From polar bears she moved on to rabbits, “because they’re sort of at the bottom of the food chain.”
“I just feel that they’re so incredibly vulnerable,” she says. “And you know, being a woman, I can relate. Because sometimes you feel like prey. I think that’s why I picked them.”
When you experience susceptibility, you can appreciate the softness and relief when you can share it. But that doesn’t happen in general conversations, or in business. To see it in a painting as a subtle reflection of a reserved aspect of self is an opportunity to appreciate and experience that emotion directly, uninhibited.
After rabbits, she began painting foxes.
“Even though they’re hunters, they’re also extremely at risk because they’re so hated, they’re looked at as vermin,” she says. “But they’re also so gorgeous, and so incredibly beautiful.”
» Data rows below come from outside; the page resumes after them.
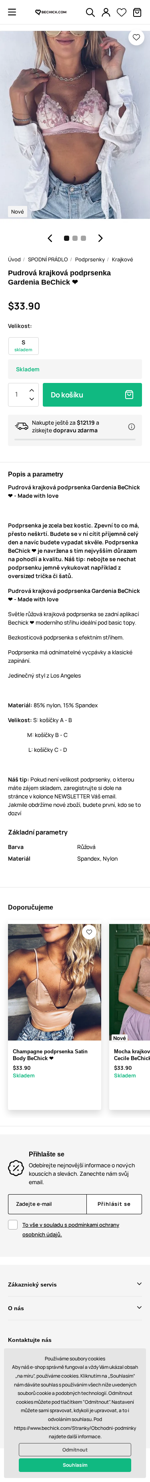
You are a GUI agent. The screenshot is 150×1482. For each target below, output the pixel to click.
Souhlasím (75, 1465)
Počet (16, 394)
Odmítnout (75, 1449)
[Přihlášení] (106, 12)
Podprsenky (90, 259)
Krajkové (122, 259)
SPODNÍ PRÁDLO (48, 259)
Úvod (14, 259)
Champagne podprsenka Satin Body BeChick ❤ (50, 1054)
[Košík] (137, 12)
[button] (12, 12)
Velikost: (20, 326)
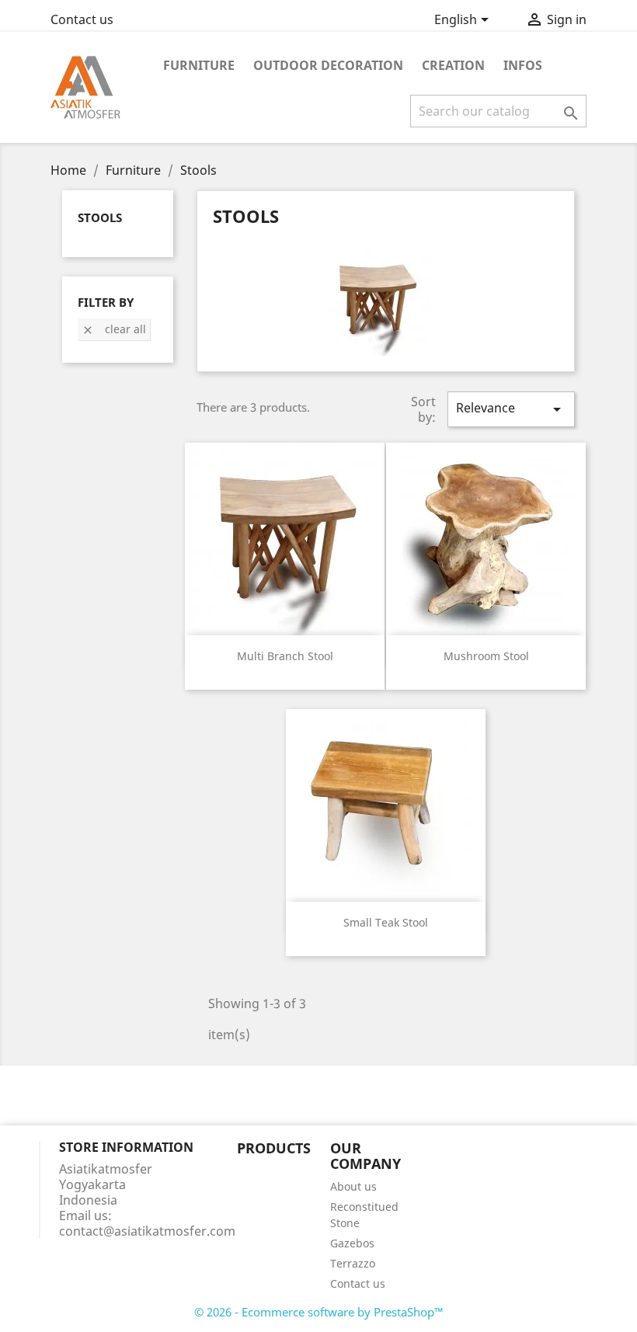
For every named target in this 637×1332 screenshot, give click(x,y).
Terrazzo (352, 1263)
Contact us (81, 19)
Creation (453, 65)
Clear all (114, 329)
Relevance (511, 409)
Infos (522, 65)
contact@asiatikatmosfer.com (147, 1231)
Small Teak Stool (385, 922)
Naomi became more interested in foxes while developing an online relationship with a group in England that rescues them.
“I would get all these images of young foxes who had been caught in traps and were being rehabilitated,” she says. “The current series was something that developed.”
Her paintings started out as portraits with solid background colors.
“I didn’t know what to do with the background,” she says.
As we are all influenced by what we see and like, her backgrounds changed from plain color to decorative floral patterns, influenced by William Morris’s wallpaper patterns.
When viewers step up close to her paintings, they see the carefully applied strokes and the realism the animals she portrays come alive.Animals speak to us when we encounter them. They touch us as they share their lessons of strength and courage, gentleness and fertility, nurturing and protection.
Motherhood contributed to Naomi’s instinct to protect.
“Becoming a mother was the biggest change in my life,” she says. “I went from looking outwards constantly to looking very close by. And you gain a second sight, because you’re seeing through someone else’s eyes.”
She stresses the importance of how our actions affect people around us.
“You’re influencing so many more lives, defenseless people and creatures down the food chain, by every action you take,” she says. “You have to think of how it’s being received. You might think it’s funny to make loud noises, but you may be frightening your baby or dog, and they’re hearing it for the first time. It’s being received and you have to be responsible for that.”
One of the nicest moments she’s had as an artist happened during an exhibition in Wilmington.
“A couple came in, they were on their honeymoon, and they bought one of the paintings right in front of me,” she says. “They didn’t know I was there. But they bought the painting as a wedding present for themselves. And it was just so sweet.”
They were holding hands, and holding the painting on the way out as if it were a child, affecting them positively for years to come.